Pixel coordinate grounding data
■ ■ ■
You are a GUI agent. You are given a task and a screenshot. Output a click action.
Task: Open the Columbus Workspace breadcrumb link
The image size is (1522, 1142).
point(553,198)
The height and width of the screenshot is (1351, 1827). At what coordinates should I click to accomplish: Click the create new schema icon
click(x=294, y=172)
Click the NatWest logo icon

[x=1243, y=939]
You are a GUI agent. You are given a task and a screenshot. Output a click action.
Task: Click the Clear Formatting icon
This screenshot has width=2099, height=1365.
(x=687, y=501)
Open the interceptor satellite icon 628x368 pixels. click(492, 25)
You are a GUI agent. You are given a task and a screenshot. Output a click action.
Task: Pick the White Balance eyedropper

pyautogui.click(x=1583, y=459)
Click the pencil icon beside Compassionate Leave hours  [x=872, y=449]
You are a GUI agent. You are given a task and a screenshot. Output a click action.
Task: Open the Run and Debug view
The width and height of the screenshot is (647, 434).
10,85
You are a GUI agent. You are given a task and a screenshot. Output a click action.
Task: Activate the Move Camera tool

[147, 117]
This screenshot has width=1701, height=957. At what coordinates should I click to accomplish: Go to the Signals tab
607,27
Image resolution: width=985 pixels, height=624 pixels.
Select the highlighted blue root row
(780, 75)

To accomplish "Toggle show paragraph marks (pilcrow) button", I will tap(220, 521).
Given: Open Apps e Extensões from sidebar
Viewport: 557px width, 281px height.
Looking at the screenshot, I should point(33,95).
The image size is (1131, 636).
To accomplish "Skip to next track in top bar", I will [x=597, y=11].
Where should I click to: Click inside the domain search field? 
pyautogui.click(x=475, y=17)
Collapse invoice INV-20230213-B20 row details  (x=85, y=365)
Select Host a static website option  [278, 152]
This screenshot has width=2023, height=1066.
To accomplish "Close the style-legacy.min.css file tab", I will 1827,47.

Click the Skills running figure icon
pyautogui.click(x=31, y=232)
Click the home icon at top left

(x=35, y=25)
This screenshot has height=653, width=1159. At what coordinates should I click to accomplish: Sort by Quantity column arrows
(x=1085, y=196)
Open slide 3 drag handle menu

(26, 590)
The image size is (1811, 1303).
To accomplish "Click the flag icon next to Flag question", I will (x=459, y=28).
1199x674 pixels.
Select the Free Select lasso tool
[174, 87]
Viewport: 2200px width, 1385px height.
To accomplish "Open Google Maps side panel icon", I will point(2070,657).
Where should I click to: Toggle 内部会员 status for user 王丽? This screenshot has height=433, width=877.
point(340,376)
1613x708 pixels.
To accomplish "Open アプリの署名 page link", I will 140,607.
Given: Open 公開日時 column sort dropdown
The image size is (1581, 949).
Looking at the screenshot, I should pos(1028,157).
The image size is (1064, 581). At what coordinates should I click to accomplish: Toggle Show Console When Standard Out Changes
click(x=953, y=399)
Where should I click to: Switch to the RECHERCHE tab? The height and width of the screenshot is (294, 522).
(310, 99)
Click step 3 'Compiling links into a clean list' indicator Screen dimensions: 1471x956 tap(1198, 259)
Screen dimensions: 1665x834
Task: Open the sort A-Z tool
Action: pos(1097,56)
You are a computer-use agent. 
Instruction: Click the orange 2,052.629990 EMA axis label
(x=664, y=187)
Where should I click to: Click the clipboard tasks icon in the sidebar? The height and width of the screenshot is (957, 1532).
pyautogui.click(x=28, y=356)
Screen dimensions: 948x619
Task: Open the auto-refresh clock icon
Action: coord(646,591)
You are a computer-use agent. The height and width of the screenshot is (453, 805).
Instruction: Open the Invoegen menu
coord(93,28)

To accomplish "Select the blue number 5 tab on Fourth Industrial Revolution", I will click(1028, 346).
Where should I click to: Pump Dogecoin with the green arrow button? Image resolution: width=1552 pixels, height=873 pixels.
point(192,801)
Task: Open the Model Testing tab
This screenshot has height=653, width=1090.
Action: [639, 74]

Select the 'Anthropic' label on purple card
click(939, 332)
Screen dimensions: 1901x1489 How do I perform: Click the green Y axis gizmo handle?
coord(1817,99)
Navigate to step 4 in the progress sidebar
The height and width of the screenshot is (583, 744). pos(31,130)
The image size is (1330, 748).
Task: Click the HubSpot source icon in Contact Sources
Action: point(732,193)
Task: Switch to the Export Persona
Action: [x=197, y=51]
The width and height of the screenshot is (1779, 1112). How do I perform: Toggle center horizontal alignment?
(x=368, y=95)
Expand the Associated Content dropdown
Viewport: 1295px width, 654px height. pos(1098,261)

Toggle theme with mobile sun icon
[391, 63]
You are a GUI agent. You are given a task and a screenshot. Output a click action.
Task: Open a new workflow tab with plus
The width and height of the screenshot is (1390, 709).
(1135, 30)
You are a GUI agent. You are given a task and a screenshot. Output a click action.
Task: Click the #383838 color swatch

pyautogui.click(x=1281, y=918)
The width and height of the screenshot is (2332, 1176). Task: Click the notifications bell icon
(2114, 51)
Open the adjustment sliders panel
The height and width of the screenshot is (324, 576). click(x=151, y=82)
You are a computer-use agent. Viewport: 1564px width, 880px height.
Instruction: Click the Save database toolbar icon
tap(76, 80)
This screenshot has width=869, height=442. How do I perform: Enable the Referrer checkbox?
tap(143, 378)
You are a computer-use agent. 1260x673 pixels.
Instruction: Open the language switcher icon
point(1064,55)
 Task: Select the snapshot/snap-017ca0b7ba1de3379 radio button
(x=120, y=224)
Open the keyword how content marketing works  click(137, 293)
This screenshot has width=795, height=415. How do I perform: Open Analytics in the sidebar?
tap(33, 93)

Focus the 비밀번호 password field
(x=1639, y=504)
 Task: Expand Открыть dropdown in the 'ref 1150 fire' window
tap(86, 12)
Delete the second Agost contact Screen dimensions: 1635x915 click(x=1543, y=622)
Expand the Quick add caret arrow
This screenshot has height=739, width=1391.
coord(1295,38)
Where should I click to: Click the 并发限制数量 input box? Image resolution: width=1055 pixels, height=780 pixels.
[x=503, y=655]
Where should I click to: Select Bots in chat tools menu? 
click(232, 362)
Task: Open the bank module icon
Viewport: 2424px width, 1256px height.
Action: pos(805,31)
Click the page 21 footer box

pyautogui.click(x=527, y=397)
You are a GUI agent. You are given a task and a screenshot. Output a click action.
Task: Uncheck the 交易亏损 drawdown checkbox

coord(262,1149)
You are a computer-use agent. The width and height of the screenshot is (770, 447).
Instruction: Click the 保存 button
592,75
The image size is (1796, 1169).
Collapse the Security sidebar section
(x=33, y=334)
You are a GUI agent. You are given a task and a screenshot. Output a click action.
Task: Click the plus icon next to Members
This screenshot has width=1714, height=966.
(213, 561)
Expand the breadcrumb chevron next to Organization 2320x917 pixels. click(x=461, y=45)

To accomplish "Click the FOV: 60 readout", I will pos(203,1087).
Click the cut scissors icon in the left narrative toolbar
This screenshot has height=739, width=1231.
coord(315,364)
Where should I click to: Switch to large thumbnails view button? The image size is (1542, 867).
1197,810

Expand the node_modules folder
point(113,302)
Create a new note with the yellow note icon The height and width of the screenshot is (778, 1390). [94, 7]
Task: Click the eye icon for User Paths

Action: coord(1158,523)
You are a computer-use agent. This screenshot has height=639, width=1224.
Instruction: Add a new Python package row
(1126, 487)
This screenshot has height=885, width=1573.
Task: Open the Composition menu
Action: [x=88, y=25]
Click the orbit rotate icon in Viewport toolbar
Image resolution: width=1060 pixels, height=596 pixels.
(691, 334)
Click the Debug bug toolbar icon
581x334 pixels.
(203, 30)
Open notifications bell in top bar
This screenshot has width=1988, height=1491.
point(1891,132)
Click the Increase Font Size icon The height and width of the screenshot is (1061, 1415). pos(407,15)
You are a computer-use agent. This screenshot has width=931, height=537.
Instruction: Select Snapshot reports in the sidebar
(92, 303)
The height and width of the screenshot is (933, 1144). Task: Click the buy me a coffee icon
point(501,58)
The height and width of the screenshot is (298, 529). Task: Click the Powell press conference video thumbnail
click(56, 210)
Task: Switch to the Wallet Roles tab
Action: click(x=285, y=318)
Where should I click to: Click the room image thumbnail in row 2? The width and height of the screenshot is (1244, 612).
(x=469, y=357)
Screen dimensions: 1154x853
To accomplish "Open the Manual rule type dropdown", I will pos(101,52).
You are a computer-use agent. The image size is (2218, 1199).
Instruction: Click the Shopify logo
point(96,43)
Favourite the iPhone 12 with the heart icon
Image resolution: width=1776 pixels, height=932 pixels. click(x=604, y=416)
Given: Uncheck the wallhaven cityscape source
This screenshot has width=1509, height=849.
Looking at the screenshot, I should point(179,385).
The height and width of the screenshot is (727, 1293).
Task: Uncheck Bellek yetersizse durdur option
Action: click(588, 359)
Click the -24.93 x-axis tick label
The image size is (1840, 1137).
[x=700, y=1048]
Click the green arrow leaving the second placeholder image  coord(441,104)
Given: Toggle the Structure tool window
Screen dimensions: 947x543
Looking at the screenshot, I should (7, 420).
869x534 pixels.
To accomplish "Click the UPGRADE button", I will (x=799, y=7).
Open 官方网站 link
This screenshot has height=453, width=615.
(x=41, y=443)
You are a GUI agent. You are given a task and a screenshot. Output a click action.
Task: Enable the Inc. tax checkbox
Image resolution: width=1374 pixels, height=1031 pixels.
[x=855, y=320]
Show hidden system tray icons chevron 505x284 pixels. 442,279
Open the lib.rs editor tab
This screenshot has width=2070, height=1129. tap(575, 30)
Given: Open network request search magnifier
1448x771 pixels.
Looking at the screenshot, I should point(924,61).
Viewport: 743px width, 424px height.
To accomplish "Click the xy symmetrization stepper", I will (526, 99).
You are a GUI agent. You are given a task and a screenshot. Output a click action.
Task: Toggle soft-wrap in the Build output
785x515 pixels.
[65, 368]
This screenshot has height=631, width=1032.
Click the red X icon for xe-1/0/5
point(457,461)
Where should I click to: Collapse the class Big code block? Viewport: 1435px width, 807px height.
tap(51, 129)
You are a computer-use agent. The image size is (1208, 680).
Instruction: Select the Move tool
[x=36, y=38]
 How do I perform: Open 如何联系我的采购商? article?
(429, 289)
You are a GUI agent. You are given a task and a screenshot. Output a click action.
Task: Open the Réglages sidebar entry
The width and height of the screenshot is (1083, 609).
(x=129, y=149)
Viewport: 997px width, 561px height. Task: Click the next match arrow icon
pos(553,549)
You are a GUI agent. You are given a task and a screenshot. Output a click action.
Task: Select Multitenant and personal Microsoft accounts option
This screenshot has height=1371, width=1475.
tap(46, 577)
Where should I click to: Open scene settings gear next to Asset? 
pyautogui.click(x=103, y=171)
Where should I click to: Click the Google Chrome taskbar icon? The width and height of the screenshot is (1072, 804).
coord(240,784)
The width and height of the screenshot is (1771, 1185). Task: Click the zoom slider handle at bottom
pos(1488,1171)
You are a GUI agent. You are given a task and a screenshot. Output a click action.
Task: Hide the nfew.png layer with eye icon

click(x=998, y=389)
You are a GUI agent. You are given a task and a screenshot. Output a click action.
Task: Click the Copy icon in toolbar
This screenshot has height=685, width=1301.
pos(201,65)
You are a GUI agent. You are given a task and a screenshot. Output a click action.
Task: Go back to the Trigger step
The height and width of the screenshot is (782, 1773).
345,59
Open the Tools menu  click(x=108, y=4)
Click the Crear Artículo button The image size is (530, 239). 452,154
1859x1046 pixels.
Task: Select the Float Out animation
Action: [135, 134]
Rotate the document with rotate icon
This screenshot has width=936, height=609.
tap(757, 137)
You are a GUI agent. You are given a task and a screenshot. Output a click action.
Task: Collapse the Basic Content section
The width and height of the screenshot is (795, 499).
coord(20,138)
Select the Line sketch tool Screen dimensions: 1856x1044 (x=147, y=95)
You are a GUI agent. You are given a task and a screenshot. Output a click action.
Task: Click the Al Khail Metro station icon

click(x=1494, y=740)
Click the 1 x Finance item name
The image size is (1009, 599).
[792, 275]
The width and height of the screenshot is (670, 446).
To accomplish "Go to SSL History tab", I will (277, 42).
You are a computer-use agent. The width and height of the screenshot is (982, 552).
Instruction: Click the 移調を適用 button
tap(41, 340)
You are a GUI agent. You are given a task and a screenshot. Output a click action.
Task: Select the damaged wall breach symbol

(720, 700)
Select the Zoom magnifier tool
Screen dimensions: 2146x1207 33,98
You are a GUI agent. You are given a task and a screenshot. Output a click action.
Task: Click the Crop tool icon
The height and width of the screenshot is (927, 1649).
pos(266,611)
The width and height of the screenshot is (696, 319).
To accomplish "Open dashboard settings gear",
■ ■ ■
EXERCISE GOAL
Lines from the beginning of the data above through the line containing "Task: Click the Clear Formatting icon" are to be returned exactly, and no others.

RESPONSE TO THIS TASK
You are a GUI agent. You are given a task and a screenshot. Output a click action.
Task: Open the Columbus Workspace breadcrumb link
The image size is (1522, 1142).
point(553,198)
The height and width of the screenshot is (1351, 1827). At what coordinates should I click to accomplish: Click the create new schema icon
click(x=294, y=172)
Click the NatWest logo icon

[x=1243, y=939]
You are a GUI agent. You are given a task and a screenshot. Output a click action.
Task: Click the Clear Formatting icon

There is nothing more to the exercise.